A baby gorilla has been delivered by emergency caesarean at Bristol Zoo after its mother Kera showed symptoms of “life-threatening pre-eclampsia.” The baby gorilla, which is yet to be named, weighed 2 pounds, 10 ounces.
“The birth of any gorilla is a rare and exciting event; but the birth of a baby gorilla by caesaren section is even more unusual,” said senior curator of the zoo’s animals, John Partridge. This is reportedly the first time a gorilla has been delivered by caesarean section in the UK.
Gynaecologist Professor David Cahill was called in from the local NHS maternity hospital to perform the procedure in the veterinary clinic at Bristol Zoo.
“It wasn’t a decision that we took lightly—Kera was becoming quite poorly and we needed to act fast in order to give the best possible treatment to mother and baby, and to avoid the possibility of losing the baby.”

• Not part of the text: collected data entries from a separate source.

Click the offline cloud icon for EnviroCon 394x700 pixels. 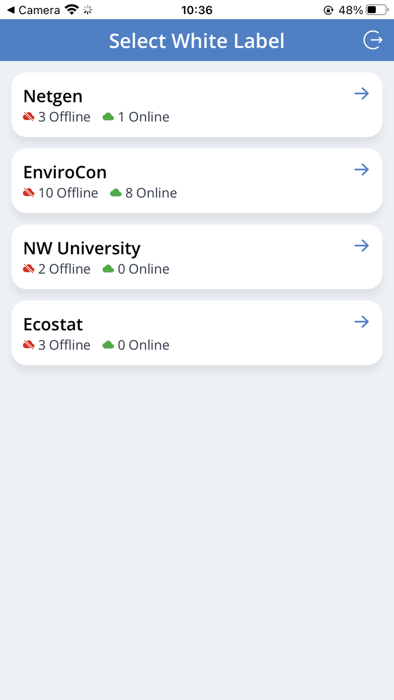29,192
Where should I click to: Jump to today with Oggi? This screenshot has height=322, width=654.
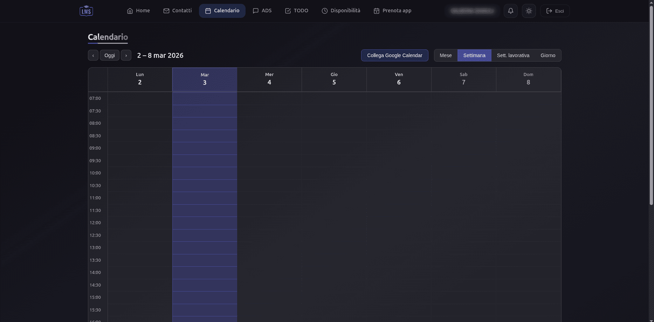click(x=110, y=55)
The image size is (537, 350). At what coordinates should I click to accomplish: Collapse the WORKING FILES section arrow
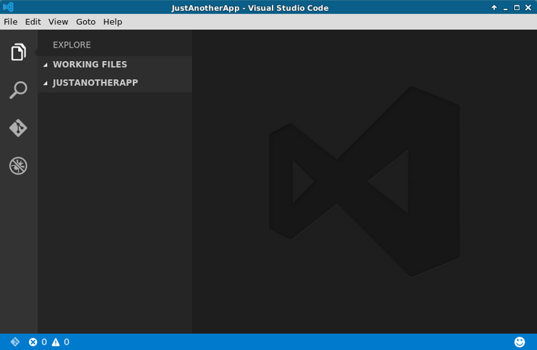(x=46, y=65)
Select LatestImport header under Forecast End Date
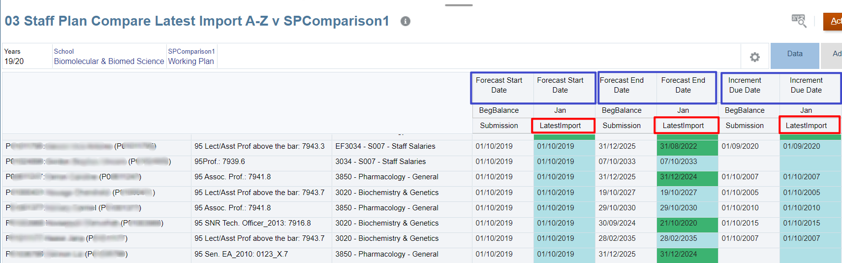 click(x=683, y=126)
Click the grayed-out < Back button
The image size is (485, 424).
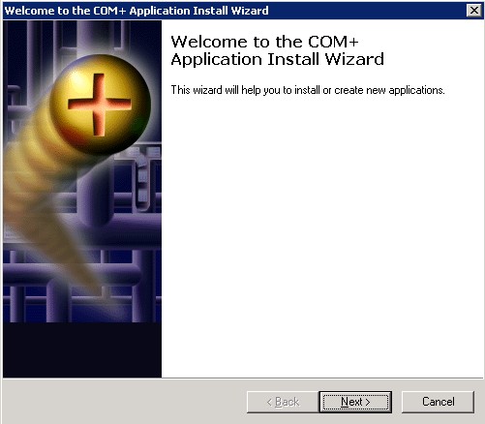283,402
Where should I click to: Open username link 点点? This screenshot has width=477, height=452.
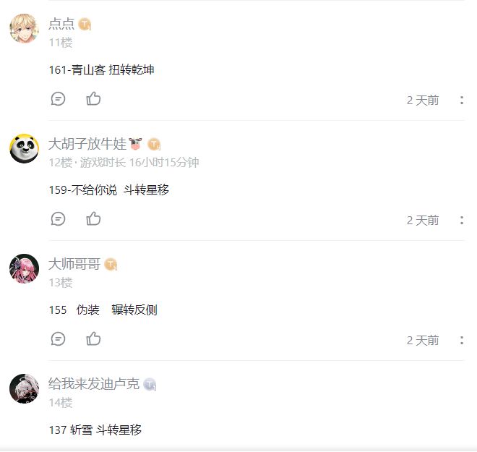coord(61,24)
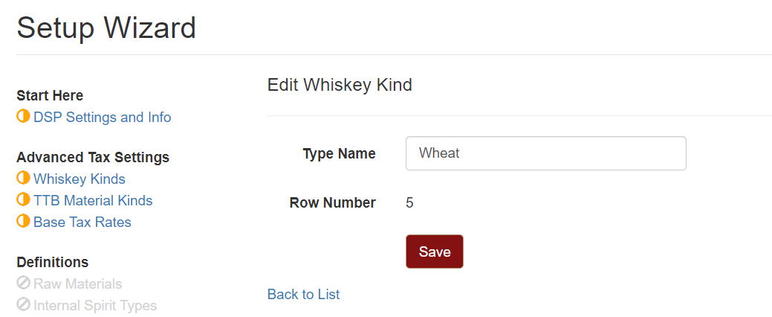Click the half-circle status icon beside DSP Settings
Screen dimensions: 772x317
[x=23, y=117]
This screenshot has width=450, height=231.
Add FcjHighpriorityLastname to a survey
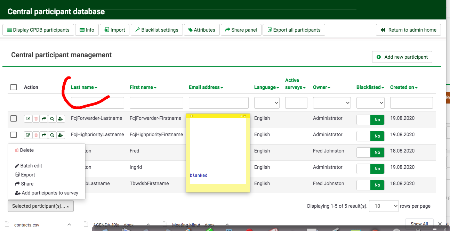coord(61,135)
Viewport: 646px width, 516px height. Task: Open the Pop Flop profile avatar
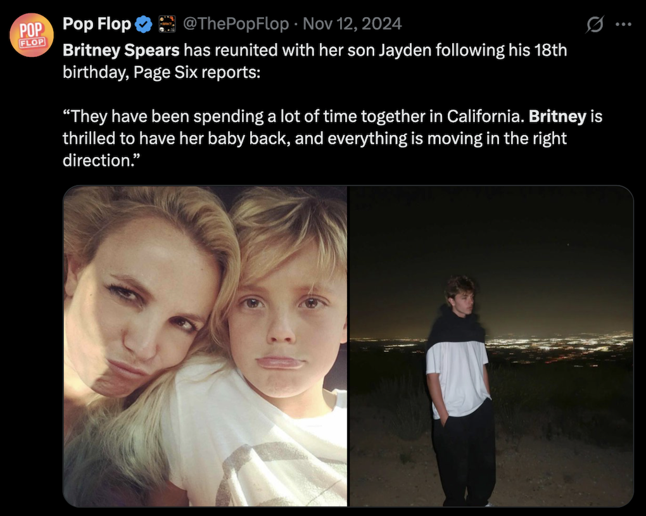pyautogui.click(x=31, y=35)
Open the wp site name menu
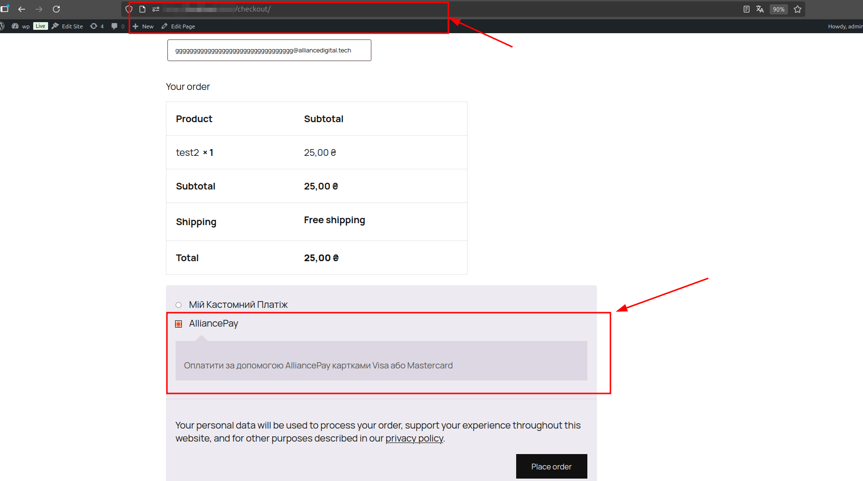This screenshot has height=481, width=863. pyautogui.click(x=21, y=26)
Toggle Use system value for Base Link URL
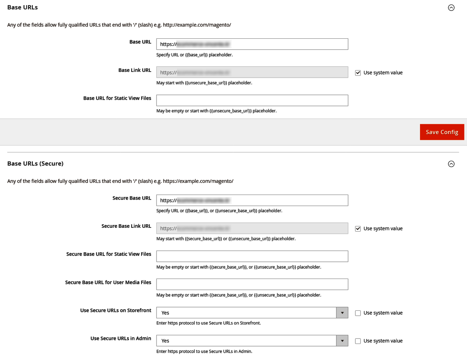 358,73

This was the first time that Cahill had delivered a baby gorilla, after years of delivering hundreds of human babies by the same procedure. “Having been involved with the care of these gorillas over the years, with some trepidation and excitement, we were invited to the zoo to assess the wellbeing of Kera, because she was in late pregnancy and showed some signs of being unwell,” he said.
“Following our assessment, we considered that Kera might have pre-eclampsia, a condition that humans get, and that the only way to treat it was by delivery. We also thought that the baby in her uterus was showing signs of being very unwell and in need of delivery.
“Along with having my own children, this is probably one of the biggest achievements of my life and something I will certainly never forget.
“I have since been back to visit Kera and the baby gorilla, it was wonderful to see them both doing so well.”